Ma siccome – è doveroso precisare con l’Autore – il cosiddetto ‘post-moderno’ è sempre in agguato, allora fede e ragione si scoprono sempre più affini anche se più incerte per l’ovvio motivo che, appunto, il ‘post-moderno’, trova nella secolarizzazione l’alleato più insidioso e affidabile.

Verso la fine della sua fatica, Mariani introduce l’idea di ‘Kenosis’, ossia il concetto della spoliazione di Dio che si fa uomo, col logico corollario di un riavvicinamento fra cielo e terra, fra azione e parola, fra verbo e carne.

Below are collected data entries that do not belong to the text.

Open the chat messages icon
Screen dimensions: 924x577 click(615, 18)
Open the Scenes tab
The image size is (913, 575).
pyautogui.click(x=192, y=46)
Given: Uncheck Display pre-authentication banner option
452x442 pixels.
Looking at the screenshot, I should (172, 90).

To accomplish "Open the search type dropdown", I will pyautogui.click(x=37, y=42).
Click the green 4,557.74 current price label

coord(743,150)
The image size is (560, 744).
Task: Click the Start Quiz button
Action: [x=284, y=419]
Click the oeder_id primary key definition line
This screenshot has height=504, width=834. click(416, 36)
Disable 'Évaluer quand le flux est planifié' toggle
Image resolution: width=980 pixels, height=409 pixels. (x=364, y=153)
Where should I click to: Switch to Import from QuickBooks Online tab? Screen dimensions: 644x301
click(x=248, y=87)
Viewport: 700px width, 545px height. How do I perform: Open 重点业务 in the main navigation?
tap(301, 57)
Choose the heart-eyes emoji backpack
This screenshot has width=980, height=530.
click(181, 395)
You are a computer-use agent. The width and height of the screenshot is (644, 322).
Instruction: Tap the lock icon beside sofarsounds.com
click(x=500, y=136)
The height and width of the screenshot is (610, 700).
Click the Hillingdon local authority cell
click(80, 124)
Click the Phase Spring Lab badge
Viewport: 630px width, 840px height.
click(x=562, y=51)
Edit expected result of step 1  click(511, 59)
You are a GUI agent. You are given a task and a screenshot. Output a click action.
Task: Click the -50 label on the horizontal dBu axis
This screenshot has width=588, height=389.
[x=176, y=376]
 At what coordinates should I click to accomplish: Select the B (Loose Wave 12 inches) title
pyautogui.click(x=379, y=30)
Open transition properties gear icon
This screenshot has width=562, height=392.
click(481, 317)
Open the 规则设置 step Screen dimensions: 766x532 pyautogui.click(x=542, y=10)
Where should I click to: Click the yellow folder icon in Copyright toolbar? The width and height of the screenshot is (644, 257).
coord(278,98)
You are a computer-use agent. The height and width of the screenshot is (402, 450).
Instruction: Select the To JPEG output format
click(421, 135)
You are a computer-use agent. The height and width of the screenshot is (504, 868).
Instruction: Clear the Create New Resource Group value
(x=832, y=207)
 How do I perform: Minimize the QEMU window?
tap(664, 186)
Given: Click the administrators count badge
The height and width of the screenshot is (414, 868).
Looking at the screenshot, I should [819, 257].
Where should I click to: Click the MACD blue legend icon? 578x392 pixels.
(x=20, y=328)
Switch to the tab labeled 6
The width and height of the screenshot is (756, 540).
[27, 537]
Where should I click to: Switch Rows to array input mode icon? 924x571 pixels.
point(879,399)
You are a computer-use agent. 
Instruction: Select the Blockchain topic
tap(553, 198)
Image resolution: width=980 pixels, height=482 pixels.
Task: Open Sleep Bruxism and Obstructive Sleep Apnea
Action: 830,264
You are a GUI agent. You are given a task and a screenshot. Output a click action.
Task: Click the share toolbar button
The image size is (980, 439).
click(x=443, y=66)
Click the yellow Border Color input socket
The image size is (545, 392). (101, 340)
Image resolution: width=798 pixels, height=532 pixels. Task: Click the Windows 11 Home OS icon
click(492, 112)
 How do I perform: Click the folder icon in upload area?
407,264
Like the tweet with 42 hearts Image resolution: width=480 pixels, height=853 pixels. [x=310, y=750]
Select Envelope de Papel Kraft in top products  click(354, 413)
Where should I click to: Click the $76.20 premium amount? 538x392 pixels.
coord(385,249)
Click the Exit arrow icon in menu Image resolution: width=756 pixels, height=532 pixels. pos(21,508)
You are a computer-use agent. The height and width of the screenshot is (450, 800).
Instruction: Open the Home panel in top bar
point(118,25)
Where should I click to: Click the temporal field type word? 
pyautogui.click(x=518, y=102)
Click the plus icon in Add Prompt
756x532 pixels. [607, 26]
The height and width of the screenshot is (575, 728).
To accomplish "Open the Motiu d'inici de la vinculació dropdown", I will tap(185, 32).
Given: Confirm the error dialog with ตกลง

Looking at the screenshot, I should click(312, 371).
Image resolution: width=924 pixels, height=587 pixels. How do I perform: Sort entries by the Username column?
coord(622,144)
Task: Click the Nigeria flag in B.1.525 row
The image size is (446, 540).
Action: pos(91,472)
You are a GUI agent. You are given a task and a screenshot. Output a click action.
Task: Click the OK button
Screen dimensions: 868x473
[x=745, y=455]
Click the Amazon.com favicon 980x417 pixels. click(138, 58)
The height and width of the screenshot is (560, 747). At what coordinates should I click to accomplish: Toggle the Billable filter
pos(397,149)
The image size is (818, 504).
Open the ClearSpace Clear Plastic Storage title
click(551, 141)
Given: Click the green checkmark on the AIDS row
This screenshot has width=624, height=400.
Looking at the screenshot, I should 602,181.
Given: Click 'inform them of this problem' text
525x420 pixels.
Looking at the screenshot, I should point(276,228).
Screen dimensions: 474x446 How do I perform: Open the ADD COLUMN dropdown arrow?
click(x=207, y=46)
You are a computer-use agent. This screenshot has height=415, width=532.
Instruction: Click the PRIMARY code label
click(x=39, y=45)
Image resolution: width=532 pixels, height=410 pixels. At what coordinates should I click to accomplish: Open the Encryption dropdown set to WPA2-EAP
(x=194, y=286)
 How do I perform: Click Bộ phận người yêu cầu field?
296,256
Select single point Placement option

Sicché, ad onta di qualche rischio, legato alla ‘Kenosis’, occorre, egli rileva, “ritrovare il senso del compito gioioso emergente dell’evento kenotico”, riappacificando, in definitiva, la terra col proprio cielo.

Il dualismo, infatti, ha condotto e conduce alla conflittualità tra realtà scientifiche e realtà religiose producendo, di conseguenza, incomprensioni e scissioni; a questo punto, Emanuele Mariani si accomiata dal lettore auspicando e rivendicando, nel contempo, la centralità della vita e del sogno quali indispensabili contrappesi idonei a recuperare la speranza in vista di una società migliore, in grado, cioè, di dare scacco a ciò che egli definisce, opportunamente e testualmente, il “volto sordido del potere”.

Partito, com’egli stesso confessa nell’Introduzione, da Michel Foucault, autore che, a suo dire, “più di ogni altro” gli “ha insegnato (…) uno sguardo ampio e libero nelle e attraverso le filosofie, le costruzioni di sapere, le virtù e i pericoli delle relazioni”, Emanuele Mariani ci ha fornito il modello di un sistema socio-politico che pur sfiorando l’utopia, invita a riflettere, son sue parole, che “il superamento del conflitto prevede infatti la reale comunicazione di modo che le asserzioni fondanti, l’uguaglianza e la fratellanza non siano intese e ridotte a mera retorica”

Una dottrina, la sua, che, in ultima istanza, ci invita a trasformare ‘il dover-essere’, ossia l’ideale, in ‘essere’, e quest’ultimo, in fatti reali e concreti.